Siempre por teléfono, Solís Cámara consintió que vieran el plan de vuelo. Y entonces los pilotos pasaron a hablar con Mariani y con Della Sala, y explicaron, con mapas acabados de diagramar, que volarían de México a Gander en seis horas, se detendrían una hora en esa punta del norte canadiense, y después volarían cuatro horas y cincuenta minutos hasta el aeropuerto de Barajas, en Madrid.

Punto. Lo demás ni siquiera fue discutido. A las tres menos veinte, Russi salió y le dijo a un funcionario de Gobernación, en plan de cuates: ``¿Quién va a pagar la cena, el gobierno mexicano o tú?'', preguntó fintando que echaba mano al bolsillo. ``Déjalo, no. El gobierno mexicano, por supuesto'', dijo el otro, rechazándolo.
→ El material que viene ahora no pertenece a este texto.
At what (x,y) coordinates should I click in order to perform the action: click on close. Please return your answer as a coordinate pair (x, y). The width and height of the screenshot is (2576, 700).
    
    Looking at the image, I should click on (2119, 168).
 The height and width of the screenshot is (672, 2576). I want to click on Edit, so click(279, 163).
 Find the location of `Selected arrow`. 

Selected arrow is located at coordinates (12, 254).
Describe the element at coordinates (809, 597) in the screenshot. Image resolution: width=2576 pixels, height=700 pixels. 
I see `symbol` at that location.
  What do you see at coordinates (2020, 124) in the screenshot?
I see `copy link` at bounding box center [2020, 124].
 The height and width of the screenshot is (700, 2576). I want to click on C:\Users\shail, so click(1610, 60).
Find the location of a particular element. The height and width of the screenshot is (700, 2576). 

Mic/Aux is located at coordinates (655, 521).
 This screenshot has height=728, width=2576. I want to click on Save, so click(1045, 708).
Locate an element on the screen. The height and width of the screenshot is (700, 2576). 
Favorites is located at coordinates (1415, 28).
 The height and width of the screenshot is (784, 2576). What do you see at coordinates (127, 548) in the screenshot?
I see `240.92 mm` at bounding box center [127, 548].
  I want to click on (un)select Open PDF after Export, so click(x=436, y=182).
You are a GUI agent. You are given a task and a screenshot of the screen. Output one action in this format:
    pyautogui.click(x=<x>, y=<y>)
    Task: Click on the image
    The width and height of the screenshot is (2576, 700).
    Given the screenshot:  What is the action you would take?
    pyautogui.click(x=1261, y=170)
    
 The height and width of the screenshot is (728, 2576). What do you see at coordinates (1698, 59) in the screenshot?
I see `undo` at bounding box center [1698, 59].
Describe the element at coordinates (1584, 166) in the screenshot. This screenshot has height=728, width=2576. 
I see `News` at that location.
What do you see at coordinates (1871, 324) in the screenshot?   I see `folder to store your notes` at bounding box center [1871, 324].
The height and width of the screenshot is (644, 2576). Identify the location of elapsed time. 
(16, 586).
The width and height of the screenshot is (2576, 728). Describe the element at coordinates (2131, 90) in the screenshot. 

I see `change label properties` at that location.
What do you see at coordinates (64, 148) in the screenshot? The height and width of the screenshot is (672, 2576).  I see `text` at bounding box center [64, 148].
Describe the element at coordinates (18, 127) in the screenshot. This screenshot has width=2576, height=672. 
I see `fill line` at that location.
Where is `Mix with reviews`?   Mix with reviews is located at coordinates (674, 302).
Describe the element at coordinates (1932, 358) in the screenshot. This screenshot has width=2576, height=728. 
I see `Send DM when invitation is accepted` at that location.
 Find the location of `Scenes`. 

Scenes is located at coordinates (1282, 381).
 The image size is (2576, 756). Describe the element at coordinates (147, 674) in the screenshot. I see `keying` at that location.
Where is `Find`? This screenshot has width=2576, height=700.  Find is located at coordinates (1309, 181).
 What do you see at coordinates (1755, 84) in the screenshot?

Y por fin, a las tres y cuarto, llevadas por varios de los numerosos agentes de la migra que aún estaban esperando algo en la sala pública, llegaron ocho o diez pizzas.

Testigos presenciales relatan que después de cenar, y habiéndose quedado sin tabaco la mayoría, los pacifistas celebraron una breve asamblea para votar el último punto de la agenda --¿nos vamos o nos quedamos?--, y cuando Mariani contó 16 manos alzadas a favor de la primera opción y ocho por la segunda, anunciaron que estaban listos. Y de esta suerte, el cuento de Pinocho y de Cenicienta acabó a las cuatro y media de la mañana, como el destierro de Adán y Eva, ``con la luna y el sol de Taniperla'' entre ceja y ceja, entre pecho y pecho, entre pierna y pierna.